= Task set =
[A] From the palm oil article, copy the text from "Ever since western" up to and including "these two nations.".
[B] According to the palm oil article, why have oil palm trees been planted on several continents beyond West Africa? Answer in one to three sentences.
[C] Continue the palm oil article from its last sentence.

= Passage =
- - - - - - -
Palm Oil Production & Its Environmental Impact

Have you noticed how much palm oil has gained attention in recent years? We have, and let us help you understand why it’s become such a topic of environmental discussion.

The fruit of the red palm has been a mainstay of African diets for several thousand years. However, studies in the 1990s started to demonstrate how the oil once extracted from the fruit could be used as a substitute for much less healthy sources that include ingredients such as trans fats. Additionally, the oil is rich in antioxidants including Vitamin E.

Ever since western civilization took notice of this new form of vegetable oil, the race has been on to produce greater and greater quantities of palm oil.

Palm oil is likely a larger part of your life than you realize. For starters, it already exists in 40% or more of the products you use. Those products include everything from foods, medicines, cleaners, detergents, and cosmetics.

Why is Palm Oil Production an Environmental Issue?

The oil palm trees that produce palm oil originate in West Africa but really flourish anywhere there is heat and dependable rainfall. This has caused the palm trees to be planted throughout Africa, Asia, North America, and South America. The areas of greatest expansion are Malaysia and Indonesia. Today, 85% of all palm oil production comes from these two nations.

A selfish effort to cash in on the palm oil demand has caused nations to embark on unprecedented deforestation and habitat destruction. Vast tracks of land have been destroyed to plant this crop. It has been estimated that up to 300 acres is lost to this cause every hour. That’s 300 acres that will no longer scrub climate change-inducing greenhouse gases such as CO2 from the air.
- - - - - - -
= Information =

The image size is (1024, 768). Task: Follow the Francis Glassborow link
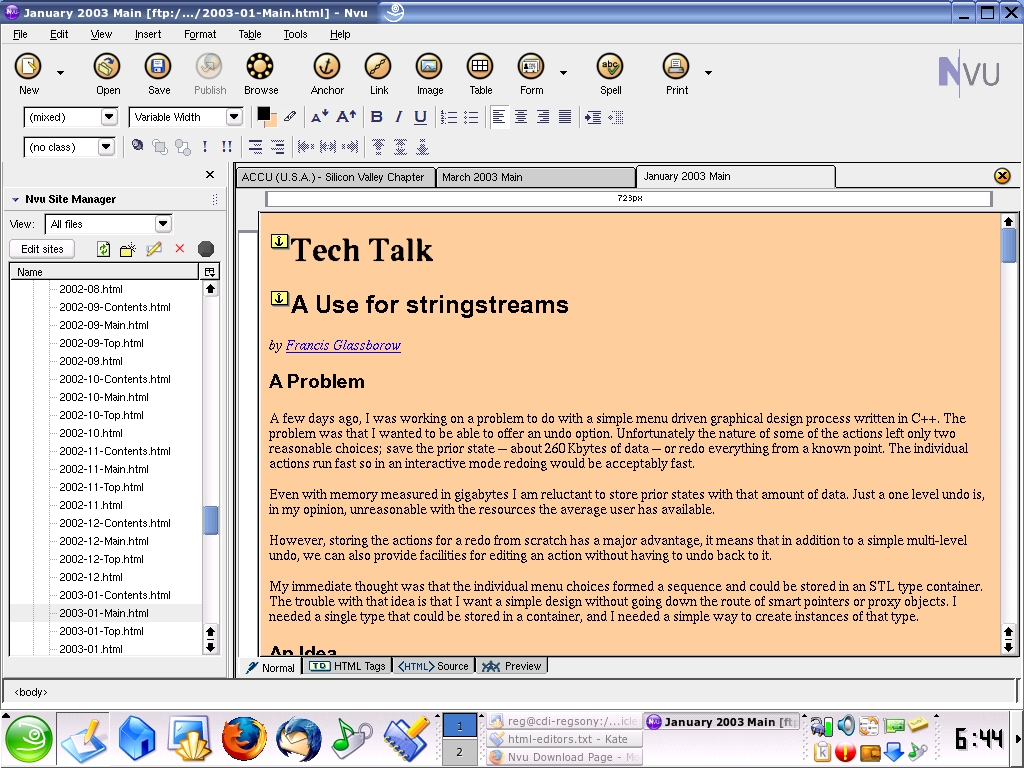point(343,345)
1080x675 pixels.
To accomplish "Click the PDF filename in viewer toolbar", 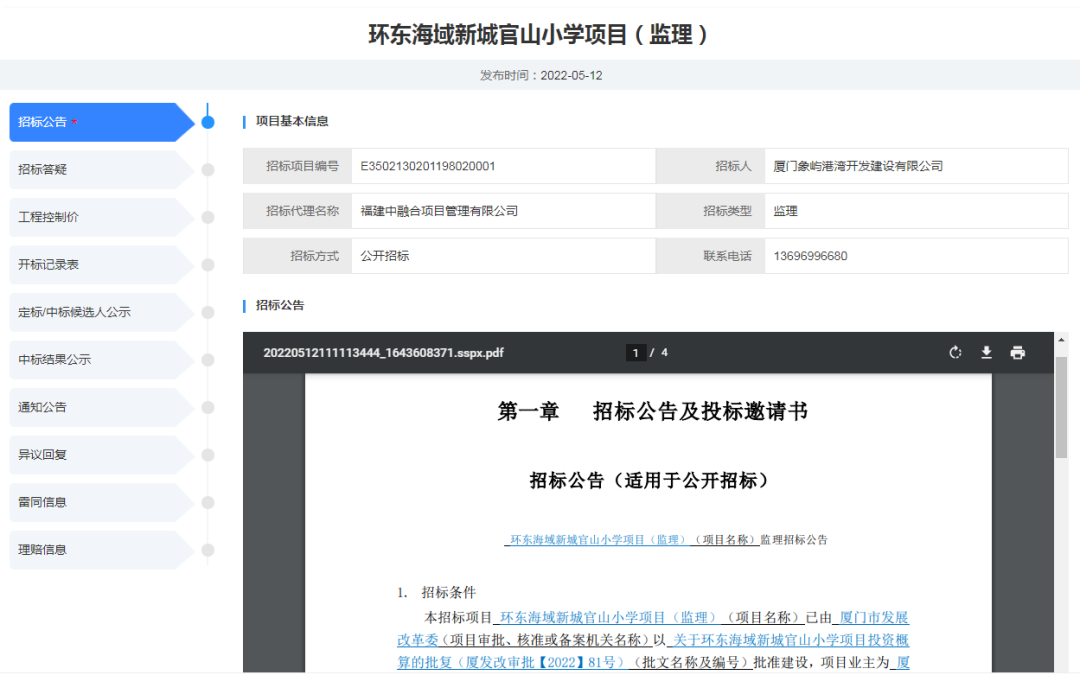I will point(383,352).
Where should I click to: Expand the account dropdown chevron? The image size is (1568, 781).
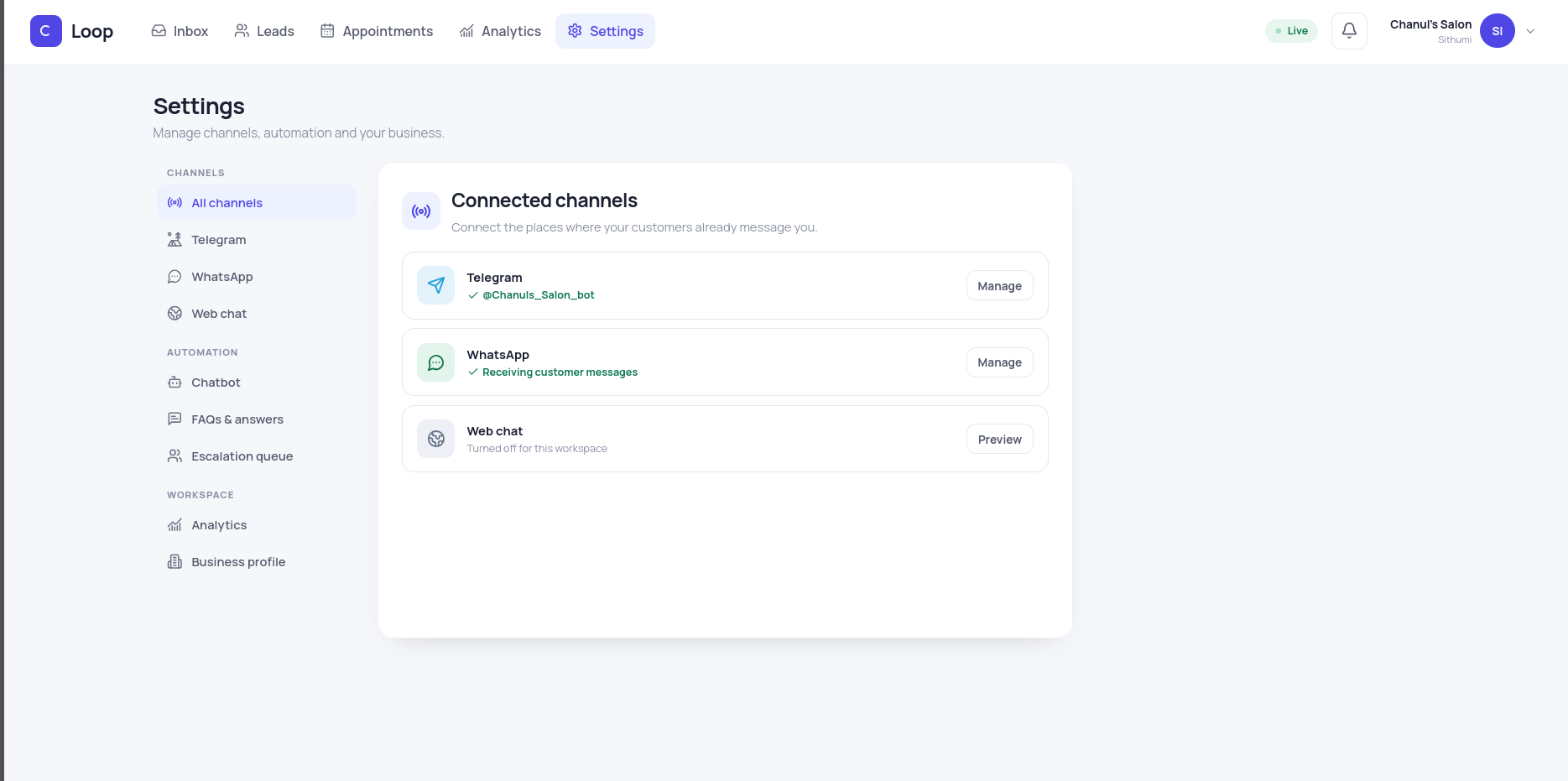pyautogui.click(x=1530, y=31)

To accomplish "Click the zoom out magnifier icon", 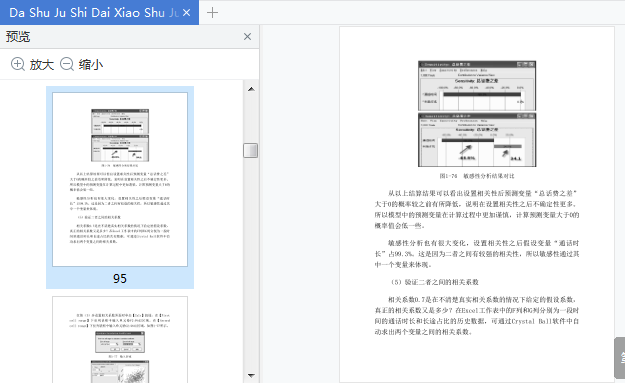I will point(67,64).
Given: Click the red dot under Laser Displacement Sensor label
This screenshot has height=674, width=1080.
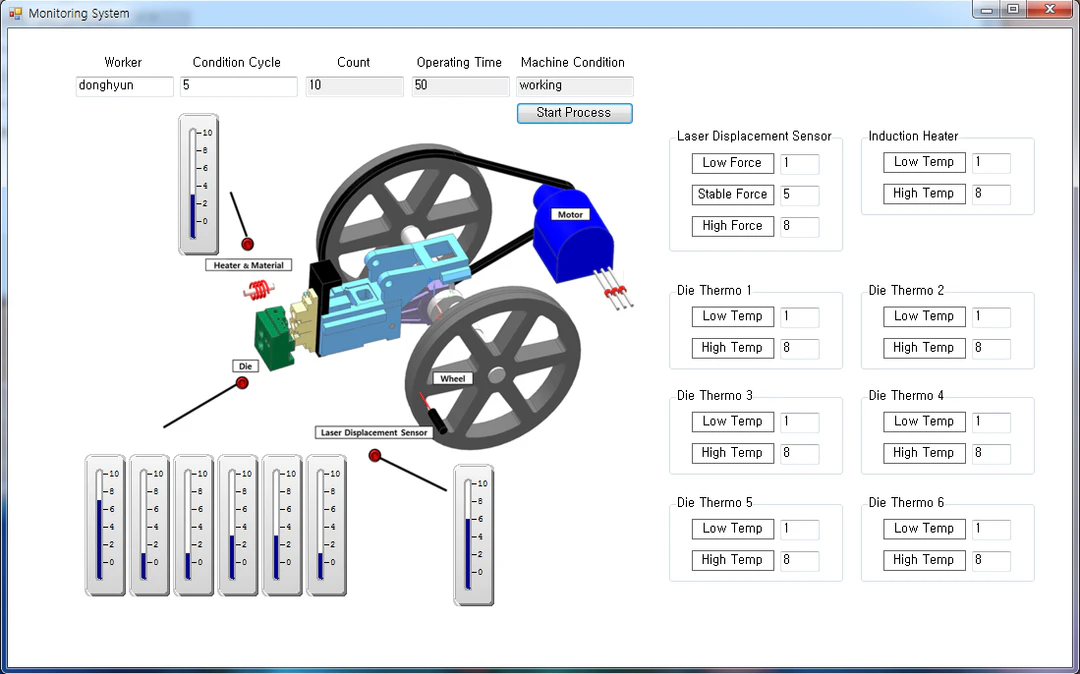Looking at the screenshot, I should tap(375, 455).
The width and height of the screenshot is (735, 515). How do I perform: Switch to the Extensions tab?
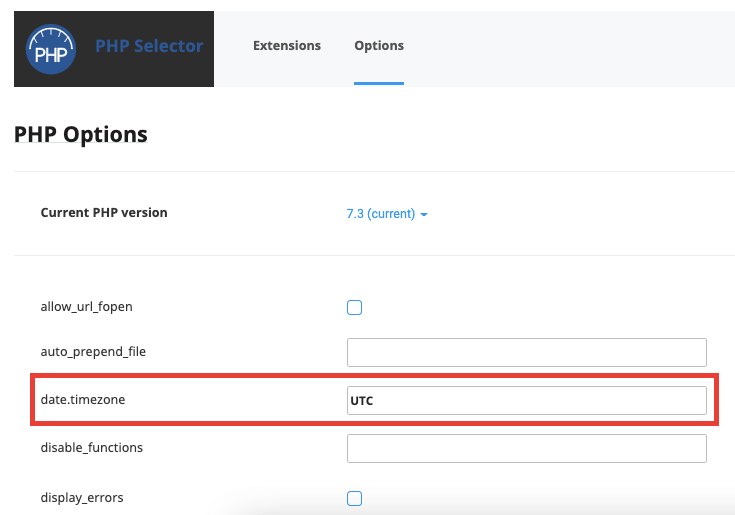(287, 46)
- - - - - - -
= Solved tasks =
[A]
Ever since western civilization took notice of this new form of vegetable oil, the race has been on to produce greater and greater quantities of palm oil.

Palm oil is likely a larger part of your life than you realize. For starters, it already exists in 40% or more of the products you use. Those products include everything from foods, medicines, cleaners, detergents, and cosmetics.

Why is Palm Oil Production an Environmental Issue?

The oil palm trees that produce palm oil originate in West Africa but really flourish anywhere there is heat and dependable rainfall. This has caused the palm trees to be planted throughout Africa, Asia, North America, and South America. The areas of greatest expansion are Malaysia and Indonesia. Today, 85% of all palm oil production comes from these two nations.

[B] Oil palm trees originate in West Africa but flourish anywhere with heat and dependable rainfall. That is why they have been planted throughout Africa, Asia, North America, and South America.

[C]
The land being cleared for production is occupied by species already on the brink of extinction. Animals at risk include the orangutan and Sumatran tiger. At the current pace and without intervention, both are expected to be extinct in the wild within the next 10-years.

The land that is cleared is often seized from indigenous peoples. Without their land to survive, most are forced to work on the plantations or starve.

Finally, nations such as Indonesia use fires as a method for clearing rainforest land. As a result, millions of tons of CO2 is released into the atmosphere contributing to global warming. This technique has placed Indonesia in third place globally for greenhouse gas emissions. Through these actions, half of Indonesia’s rainforests have already disappeared forever.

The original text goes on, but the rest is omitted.